Letting agents already make a pile of money from finding tenants and managing properties! They’re not providing any additional services when the same landlord retains the same tenant after the fixed term has expired.
However, in many cases, letting agents charge both landlord and tenant for renewing the tenancy agreement. Why? I don’t agree with the fee, but if they’re going to charge renewal fees, why charge both landlord and tenant?
Let’s not forget, the labour behind a tenancy renewal…
How tenants can avoid ‘Tenancy Renewal Fees’
As said, if you’re a tenant in England, you don’t need to worry, because as of the 1st of June 2019, it is illegal for landlords and letting agents to charge tenants with renewal fees. For everyone else…

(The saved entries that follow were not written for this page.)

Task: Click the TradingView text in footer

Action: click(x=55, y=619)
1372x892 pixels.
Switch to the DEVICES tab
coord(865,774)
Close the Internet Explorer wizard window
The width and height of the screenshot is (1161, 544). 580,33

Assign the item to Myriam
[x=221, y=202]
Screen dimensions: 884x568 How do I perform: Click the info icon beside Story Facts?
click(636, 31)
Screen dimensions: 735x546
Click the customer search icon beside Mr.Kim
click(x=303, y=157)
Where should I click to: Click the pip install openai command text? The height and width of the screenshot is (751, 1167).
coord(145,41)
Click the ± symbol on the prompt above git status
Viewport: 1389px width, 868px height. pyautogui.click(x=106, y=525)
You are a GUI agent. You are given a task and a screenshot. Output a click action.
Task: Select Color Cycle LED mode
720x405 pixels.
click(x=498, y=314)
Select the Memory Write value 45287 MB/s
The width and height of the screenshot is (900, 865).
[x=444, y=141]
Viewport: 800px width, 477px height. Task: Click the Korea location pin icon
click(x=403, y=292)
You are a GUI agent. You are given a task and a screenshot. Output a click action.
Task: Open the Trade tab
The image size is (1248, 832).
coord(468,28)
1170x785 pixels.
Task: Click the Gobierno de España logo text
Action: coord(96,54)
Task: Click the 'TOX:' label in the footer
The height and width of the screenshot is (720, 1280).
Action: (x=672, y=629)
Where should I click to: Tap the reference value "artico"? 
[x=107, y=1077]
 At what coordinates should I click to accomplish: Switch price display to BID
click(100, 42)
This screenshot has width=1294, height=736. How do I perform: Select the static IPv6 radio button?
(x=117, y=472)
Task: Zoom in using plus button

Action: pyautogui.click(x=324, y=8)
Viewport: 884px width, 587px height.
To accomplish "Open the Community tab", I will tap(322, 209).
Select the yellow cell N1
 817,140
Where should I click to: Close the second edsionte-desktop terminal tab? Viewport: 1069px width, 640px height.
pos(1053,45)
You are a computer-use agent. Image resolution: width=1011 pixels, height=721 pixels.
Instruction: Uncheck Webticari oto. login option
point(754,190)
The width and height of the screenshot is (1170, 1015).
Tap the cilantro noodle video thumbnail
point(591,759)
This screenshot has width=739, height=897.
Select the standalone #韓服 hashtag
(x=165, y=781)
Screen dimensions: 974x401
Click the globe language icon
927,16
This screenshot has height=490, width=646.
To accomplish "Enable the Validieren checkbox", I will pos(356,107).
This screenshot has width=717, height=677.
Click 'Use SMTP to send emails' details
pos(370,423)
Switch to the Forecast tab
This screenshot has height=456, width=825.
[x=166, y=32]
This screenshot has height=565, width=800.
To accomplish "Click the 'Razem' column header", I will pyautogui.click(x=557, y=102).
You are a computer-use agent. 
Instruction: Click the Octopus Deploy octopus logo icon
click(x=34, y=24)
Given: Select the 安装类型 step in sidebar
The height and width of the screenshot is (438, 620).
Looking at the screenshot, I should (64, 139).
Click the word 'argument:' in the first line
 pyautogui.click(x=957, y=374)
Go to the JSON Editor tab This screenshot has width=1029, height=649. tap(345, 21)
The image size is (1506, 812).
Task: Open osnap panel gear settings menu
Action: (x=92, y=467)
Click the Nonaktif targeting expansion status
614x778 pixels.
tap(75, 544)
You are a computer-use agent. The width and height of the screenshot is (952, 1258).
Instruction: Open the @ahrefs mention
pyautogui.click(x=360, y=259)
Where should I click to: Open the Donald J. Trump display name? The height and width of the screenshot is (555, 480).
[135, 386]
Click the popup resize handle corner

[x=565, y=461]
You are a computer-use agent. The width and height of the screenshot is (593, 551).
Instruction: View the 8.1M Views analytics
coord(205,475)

So, this is a real case scenerio that recently happened.
My friend’s Tenancy Agreement is approaching the end of the fixed term, but fortunately both he and the landlord are happy for the tenancy to continue as is.
The landlord uses a letting agent to manage the property, so for the tenancy to continue, the agent wanted a new tenancy agreement drafted and signed, in exchange for a hefty fee (i.e. the tenancy renewal fee). Many agents charge both landlord and tenant in excesss of £120 each for that privilege. What a joke.
Anyways, my friend received this letter from the landlord’s agent…
He asked me if there was anyway he could avoid this fee because he, rightly so, thought it was unjustified. I told him to send them the following email, and see what happens (I was probably more curious than he was):
To [insert agent’s name],
I’m writing to you in regards to the renewal of the tenancy for the property [insert property address].
Fortunately, I don’t need any of the terms and conditions in the existing tenancy agreement to change, so I’m happy for the tenancy to become periodic, therefore avoiding any additional admin work.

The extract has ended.